Raczkowski nie kryje, iż jeśli rozmowy nie będą dla niego satysfakcjonujące, wycofa się z wrocławskiego interesu i przeniesie go do Opola.
- Wprawdzie Opole to nie Wrocław – zauważa – ale jeśli na mecze Odry przychodziłoby po pięć lub sześć tysięcy widzów, a tak przecież było, gdy grała ona w II lidze, to przy większym na pewno niż gdzie indziej wysiłku organizacyjnym można stworzyć ciekawy zespół, a moje zaangażowanie się miałoby rację bytu. Dlatego Odrze nie mówię nie.
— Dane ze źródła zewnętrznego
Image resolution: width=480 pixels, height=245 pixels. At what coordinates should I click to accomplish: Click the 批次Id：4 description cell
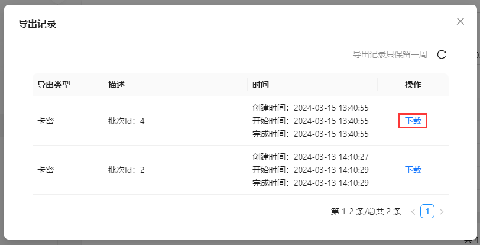point(126,121)
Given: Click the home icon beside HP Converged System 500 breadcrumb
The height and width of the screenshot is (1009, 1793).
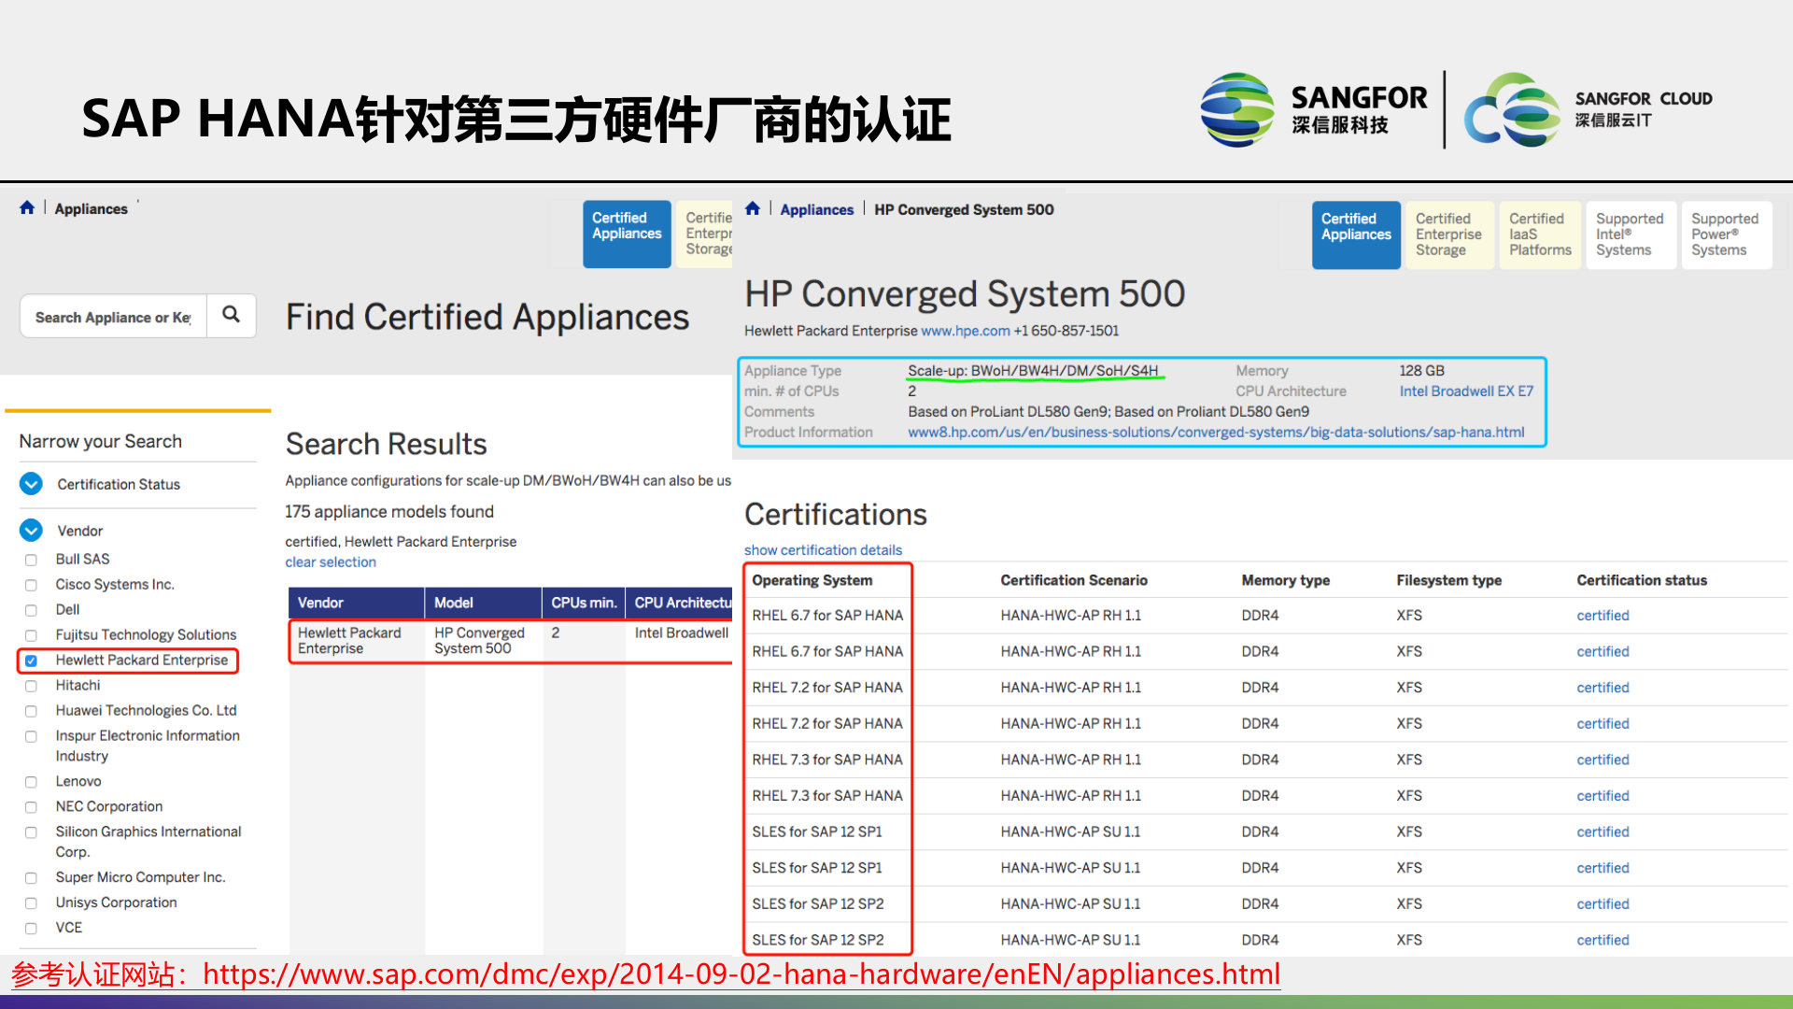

Zainteresowanie Raczkowskiego Odrą potwierdził w końcu prezes klubu, Mariusz Karpiński:
- W środę jesteśmy umówieni na niezobowiązującą rozmowę – powiedział wczoraj.
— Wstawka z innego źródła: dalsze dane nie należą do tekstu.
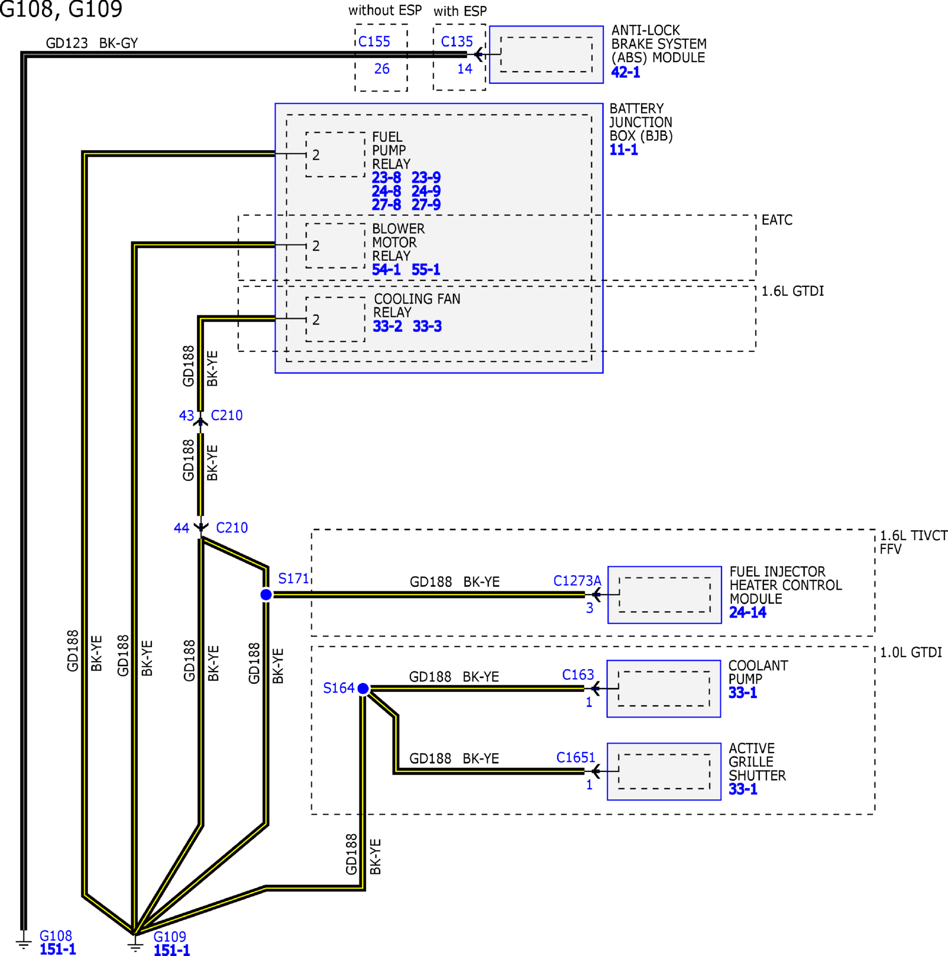Open fuel pump relay link 23-8
Screen dimensions: 948x956
386,177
- Jest wielce prawdopodobne, iż jadąc do Opola będę już wiedział, na czym stoję – twierdzi Raczkowski. – Nie kryję, iż swe szanse w Śląsku oceniam dziś niezbyt wysoko. A więc chyba Odra…
Gdyby taki scenariusz znalazł potwierdzenie w życiu, w sytuacji opolskiego klubu zmieniłoby się bardzo wiele.
- Na pewno doszłoby do fuzji Odry z Vartą – twierdzi Raczkowski. – Zespół II-ligowy grałby wówczas w Opolu, zaś rezerwy w III lidze w Namysłowie. Ja też jednak postawiłbym określone warunki. Na pewno do współpracy musiałoby się szerzej niż dotychczas włączyć miasto. Nie mówię, iż koniecznie do finansowania klubu, bo przecież zaangażowane jest w modernizację stadionu. Jeśli dobrze poukładalibyśmy wszystkie klocki, nawiązali kontakty z firmami, wówczas można byłoby pomyśleć o tym, aby za dwa lata spróbować włączyć się do walki o ekstraklasę, do czego potrzebna jest także dobra atmosfera wokół klubu.
W czwartek Raczkowski leci do Bułgarii w interesach służbowych, a także, by kupić dwóch piłkarzy. Dla kogo? Dla Śląska, Varty czy Odry?
- Może dla siebie – odpowiada – Co to przeszkoda mieć na sprzedaż dobry towar?